Involvement of AMPA Receptor and Its Flip and Flop Isoforms in Retinal Ganglion Cell Death Following Oxygen/Glucose Deprivation.

Purpose: The α-amino-3-hydroxy-5-methyl-4-isoxazoleproprionic acid (AMPA) receptors (AMPAR) subunits can be posttranscriptionally modified by alternative splicing forming flip and flop isoforms. We determined if an ischemia-like insult to retinal ganglion cells (RGCs) increases AMPAR susceptibility to s-AMPA-mediated excitotoxicity through changes in posttranscriptional modified isoforms.

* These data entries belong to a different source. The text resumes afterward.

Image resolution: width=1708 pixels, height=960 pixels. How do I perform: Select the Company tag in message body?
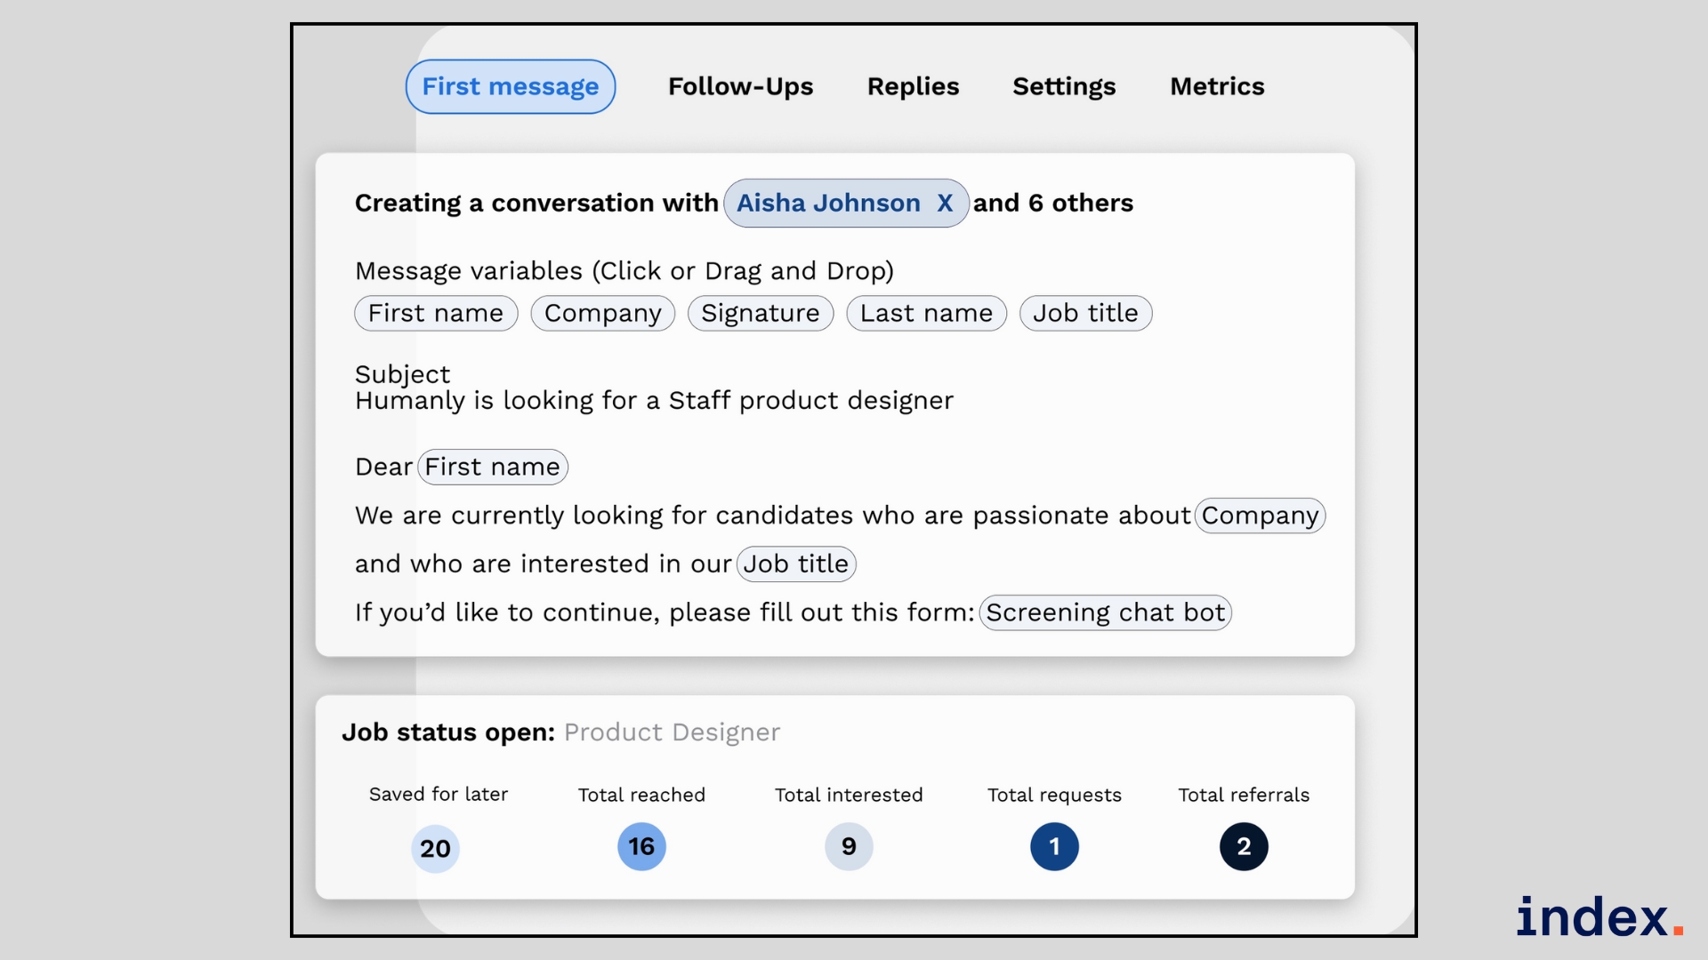point(1259,516)
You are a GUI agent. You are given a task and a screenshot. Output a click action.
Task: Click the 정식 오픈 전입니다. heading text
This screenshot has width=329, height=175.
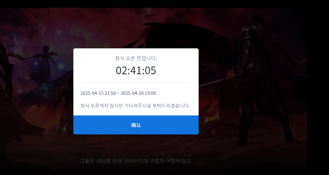tap(136, 58)
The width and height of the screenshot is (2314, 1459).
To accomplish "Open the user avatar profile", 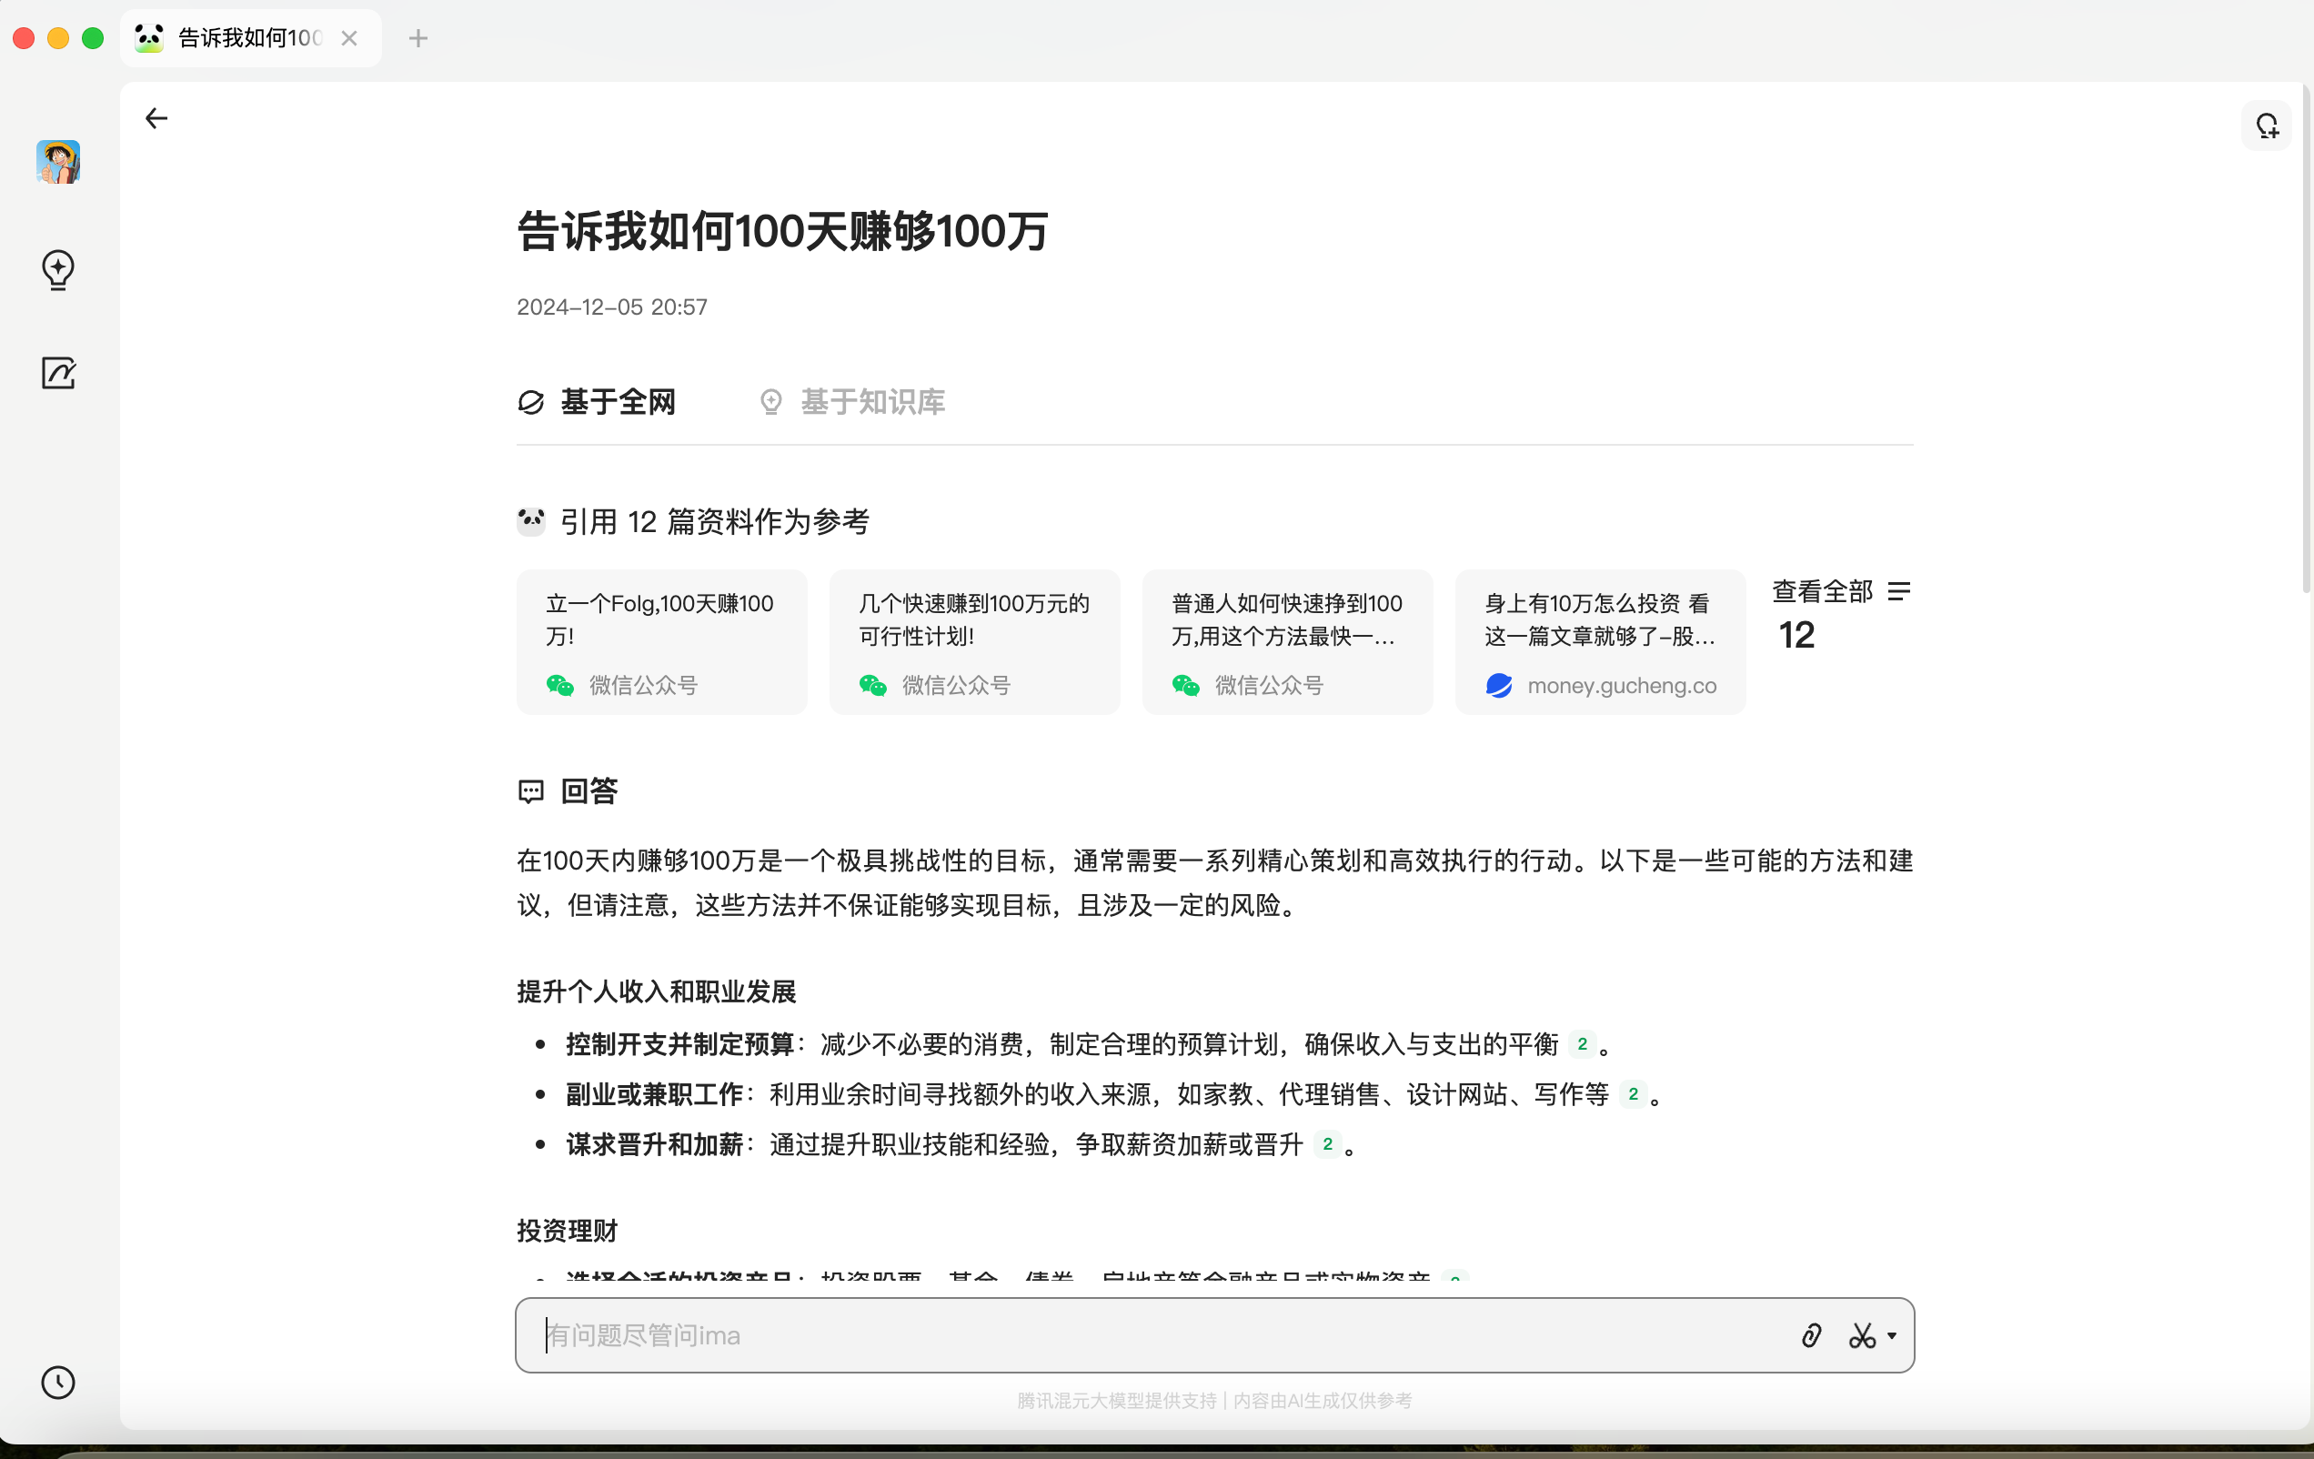I will pos(58,161).
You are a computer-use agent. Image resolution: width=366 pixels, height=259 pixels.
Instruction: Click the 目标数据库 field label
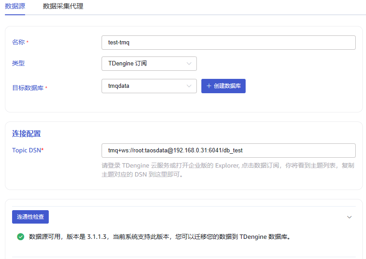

Methods: Purified neonatal rat RGCs were subjected to either glucose deprivation (GD) or oxygen/glucose deprivation (OGD) conditions followed by treatment with either 100 μM s-AMPA or Kainic acid. A live-dead assay and caspase 3 assay was used to assess cell viability and apoptotic changes, respectively. We used JC-1 dye and dihydroethidium to measure mitochondria depolarization and reactive oxygen species (ROS), respectively. Calcium imaging with fura-2AM was used to determine intracellular calcium, while the fluorescently-labeled probe, Nanoprobe1, was used to detect calcium-permeable AMPARs. Quantitative PCR (qPCR) analysis was done to determine RNA editing sites AMPAR isoforms.

Results: Glucose deprivation, as well as an OGD insult followed by AMPAR stimulation, produced a significant increase in RGC death. Retinal ganglion cell death was independent of caspase 3/7 activity, but was accompanied by increased mitochondrial depolarization and increased ROS production. This was associated with an elevated intracellular Ca(2+) and calcium permeable-AMPARs. The mRNA expression of GLUA2 and GLUA3 flop isoform decreased significantly, while no appreciable changes were found in the corresponding flip isoforms. There were no changes in the Q/R editing of GLUA2, while R/G editing of GLUA2 flop declined under these conditions.

Conclusions: Following oxidative injury, RGCs become more susceptible to AMPAR-mediated excitotoxicity. RNA editing and changes in alternative spliced flip and flop isoforms of AMPAR subunits may contribute to increased RGC death.